專家們通過突變體的研究,發現了大量與花分生組織和花器官發生有關的基因，其中AP1 基因是植物特有的MIKCC-Type MADS-box基因，具有高度的保守性。AP1基因全長1 kb,具有多內含子基因結構，大約7個外顯子，6個內含子，所編碼的MADS-box轉錄因子主要由MADS盒、K盒、I區、C末端等部分組成。
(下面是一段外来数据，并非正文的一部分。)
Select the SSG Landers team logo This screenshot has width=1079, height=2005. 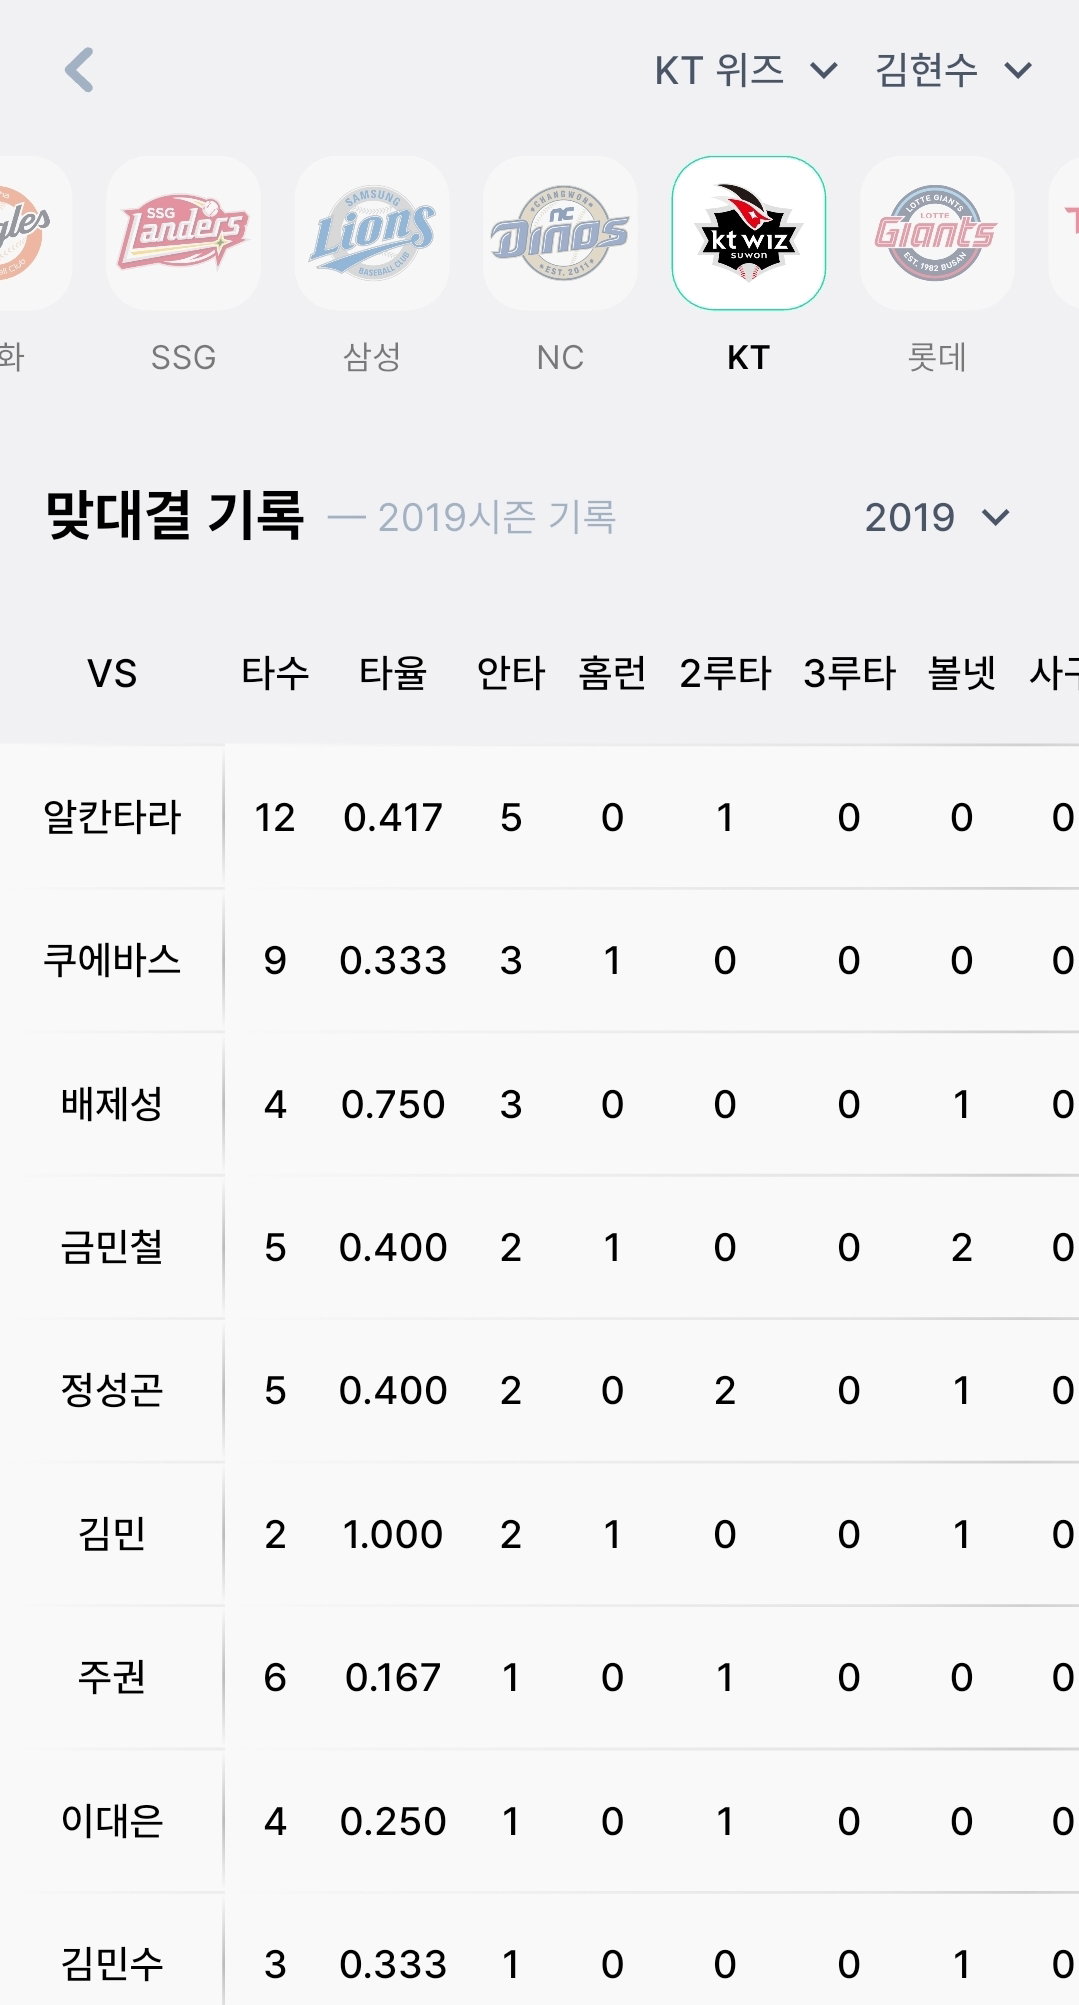coord(183,233)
MADS盒是MADS-box轉錄因子N端高度保守結構域，大約 60個氨基酸，具有DNA結合單元CArG-box(5’-CC(A/T)6GG-3’)，可與特異DNA結合，也具有DNA結合和蛋白質二聚化功能；K盒中度保守，大約 70個氨基酸 ^[1]  ，由K1、K2、K3 三個α螺旋組成coiled-coil結構，K1和K2 佔據整個K區，K3 跨越K區C末端邊界，K盒調節蛋白質與蛋白質間的相互作用，是轉錄因子的結構特徵序列；I區保守性很小，大約 30個氨基酸，位於MADS盒和K盒之間，對決定特異DNA結合二聚體起着關鍵作用；C末端可變最不保守，能夠調整MADS間的相互作用，並且參與轉錄激活過程，同時能穩定或增強以K盒為媒介的相互作用。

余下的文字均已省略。